1
Yorum
11
Beğeni
5,0
Puan
606
Okunma
benzer bir yaraydı kabuğunun içinde
sedef krizalit ve sarhoşluk
rastın modern alaşımı bilmiyorum
sirrus saçlarına benzer bir mevsimde oriondan bir puzzle sunuyordu vitrinler
metropol gökadalar ve yerelliğini kimyasallamış cüce galaksiler
yıllanmış metallerin arasından sarhoş pegasuslarla göçüyordu bazıları
sarışındılar evet kara benizli
düşlerimde saf tutardılar
azılı bir saç avcısıydım o zamanlar
beş dakikalık mahlaslar takınırdım
kuyucu karanlık paşa ve geveze göçerlerle koyuluklar arardım
bildirmezdim içimdeki kaçağı, bilirdim peşimdeydi eylül –ekim, haziran pazartesi ve salı
deri ceketlerle uçardım helyuma karşı
anladınız mı?
oysa ne kadar onursuzdu empatlar ve obruklar ne kadar da yardımcı
tanrımın yüzü damlardı kalkerden
argosuydu hayatın iyi giyimli agorakorkaklar
ülker derdim onlara Kervankıran
başsız üçgenler,yıldızı yitmiş beşgenler,beli kırık dik-dörtgenler daha neler…

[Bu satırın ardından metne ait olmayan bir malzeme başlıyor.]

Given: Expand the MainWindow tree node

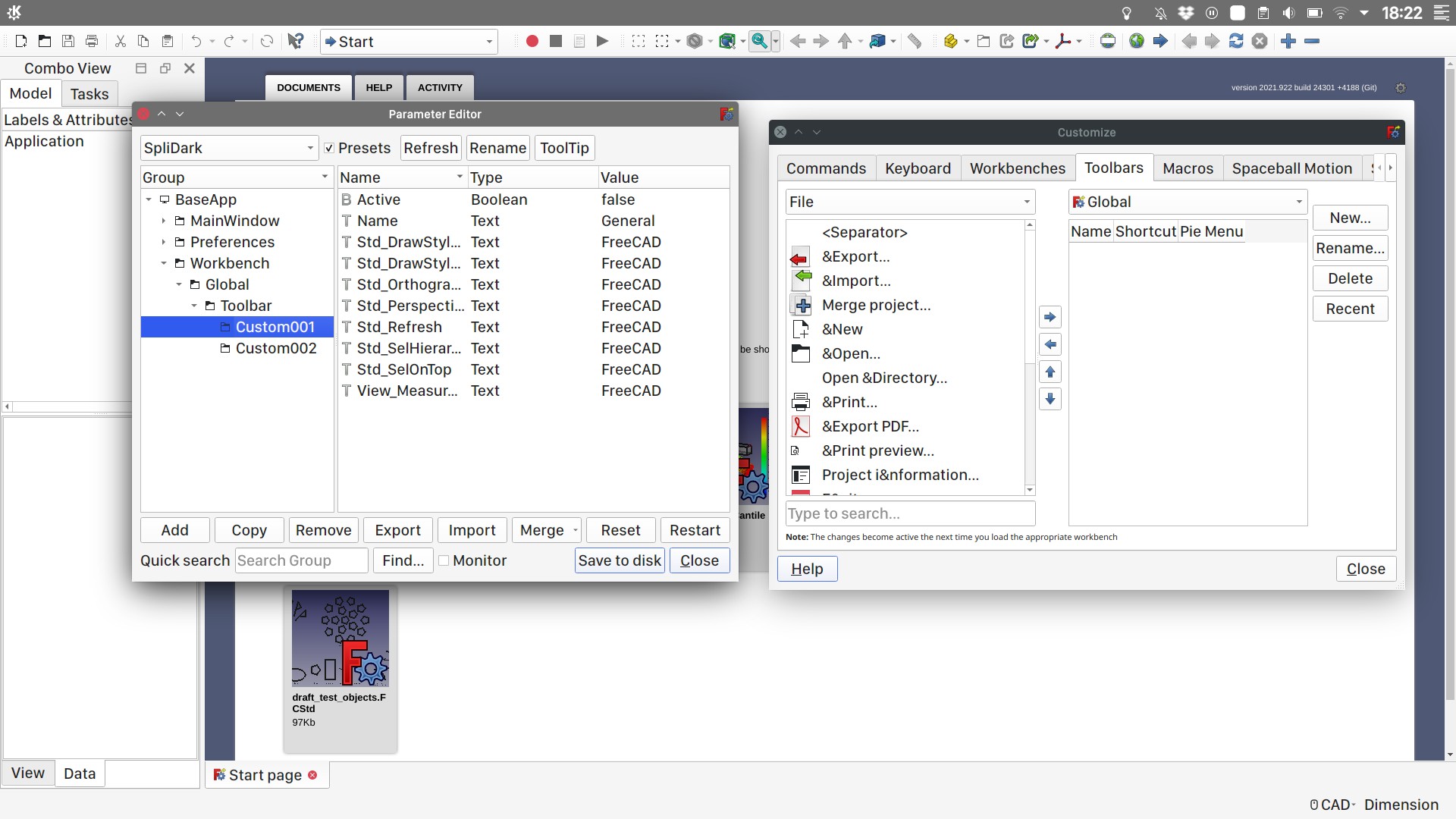Looking at the screenshot, I should (164, 221).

ergenliğinde bir kentin en karanlık yeri desem bilir misiniz?
realist rüyaların bilerekten görüldüğü o hacimli mekanı
istemiyorum sözlerimin üstünü farz-ı misal bir impala toynağından yaralı
iyi niyetini giymiş günahının üstüne kana kana benzin içmiş
vardı bunda da bir oyun boş verin!
biliyordum korkuyordunuz hemofiliden
dikeni batırmak değildi marifet
kanayacak bir gün demiştim boşluğun o muazzam tanrısına
kanadınız mı?
5.0
100% (8)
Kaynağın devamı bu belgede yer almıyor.